HIAS Active in 16 Days Campaign to End Gender-Based Violence
By Sharon Samber, HIAS.org
Dec 14, 2018
It can be a meeting, or a workshop, or a fair, or a parade. Even a Zumbathon. Any of those events can draw attention–and this year, they did– as part of the 16 Days of Activism Against Gender-Based Violence, the international campaign to stop violence against women and girls.
Every year HIAS participates in “16 Days,” the campaign, launched in 1991, that runs from November 25th, the International Day for the Elimination of Violence against Women, to December 10th, Human Rights Day. This year’s 16 Days theme was “End gender-based violence in the world of work.”
Currently, more than 6,000 organizations from approximately 187 countries participate in the campaign, according to the Center for Women’s Global Leadership, which organizes the campaign.
Several HIAS offices held events to call attention to the particular issues of gender-based violence (GBV) among refugee populations.
In Ecuador, HIAS organized an entrepreneurship fair in Guayaquil: ten women entrepreneurs (seven refugee women supported by HIAS, and three local women supported by the Ministry of Industries) participated in the fair and sold their products. The fair, also supported by UNHCR, the Ministry of Foreign Affairs, and the Ministry of Industries and Productivity, showcased handicrafts and regional food. As part of the event, HIAS’ youth group “Unidos sin fronteras” carried out a wall-painting activity: people painted their hands with orange paint and wrote messages against gender-based violence. The local women’s group, “Pa lante con Esperanza,” also participated in the fair with a Colombian dance performance.
This year the annual workshops that HIAS organizes for the DAFI scholars in Ecuador (a program that grants young refugees higher education scholarships), focused on the eradication of gender-based violence. Seventeen DAFI scholars made a commitment to “promote the eradication of gender-based violence in the world of work.”
HIAS Kenya worked in coordination with the GBV working group of the UNHCR Implementing Partners program and the State Department of Gender Affairs. Male and female discussion groups took place in Kawangware and Kayole to highlight how refugees can play a role in prevention of and response to sexual and gender-based violence (SGBV) within their communities.
On December 10, HIAS Kenya commemorated Human Rights Day in the Githurai area, with 163 refugee participants joining the celebration. “The participants were sensitized on their human rights as outlined in the universal declaration of human rights with emphasis on SGBV prevention and response,” HIAS Country Director Lucy Kiama explained.
HIAS Venezuela was busy with over 45 activities taking place across the country during the 16 Days campaign. One activity on the very first day led by HIAS, together with other humanitarian agencies, was a Zumbathon at Metropolitan Park of San Cristobal (Táchira State). Regional government officials attended, and there was dancing for 6 hours. At a livelihoods fair, three beneficiaries from San Antonio (Táchira State) came to sell their products. They sold bread, chocolate cakes, desserts, cookies, and pastries.
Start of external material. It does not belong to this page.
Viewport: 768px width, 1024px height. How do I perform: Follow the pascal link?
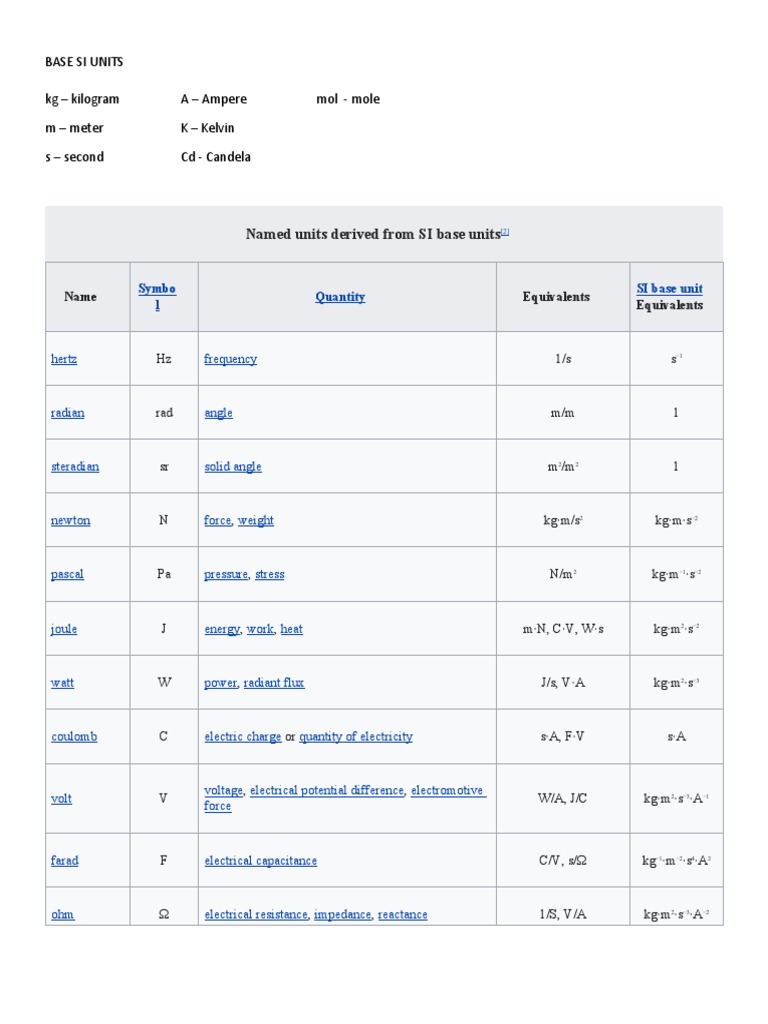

They have their own baked goods business after receiving support from HIAS.
This year HIAS Chad joined other humanitarian organizations, local authorities, and refugees in marking the 16 Days of Activism against Gender Based Violence. Celebrations included: parades by different groups of refugees; traditional songs and dances; sketches, games, and poems; and focus group discussions. The activities were all focused on human rights, early marriage, SGBV in schools and at the workplace, causes and consequences of SGBV, and support for persons living with disability. There were also displays and sale of items produced by SGBV survivors and women at risk.
During youth group discussions, teens made arguments that sent a clear message, according to Joyce Kanja, HIAS Chad Country Director. “They want to be allowed to pursue their studies and not be forced into early marriage,” Kanja said.